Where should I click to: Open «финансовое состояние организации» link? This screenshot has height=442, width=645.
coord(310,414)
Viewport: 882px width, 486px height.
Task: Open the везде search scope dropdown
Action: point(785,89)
◇ ◇ ◇ ◇ ◇ ◇ ◇
# QUÉ HACER
Convierte todas las líneas de arriba en una lista numerada y deja fuera las que estén en blanco.

# RESULTADO DEL EJERCICIO
1. Where should I click to: Open «финансовое состояние организации» link? This screenshot has height=442, width=645.
2. coord(310,414)
3. Viewport: 882px width, 486px height.
4. Task: Open the везде search scope dropdown
5. Action: point(785,89)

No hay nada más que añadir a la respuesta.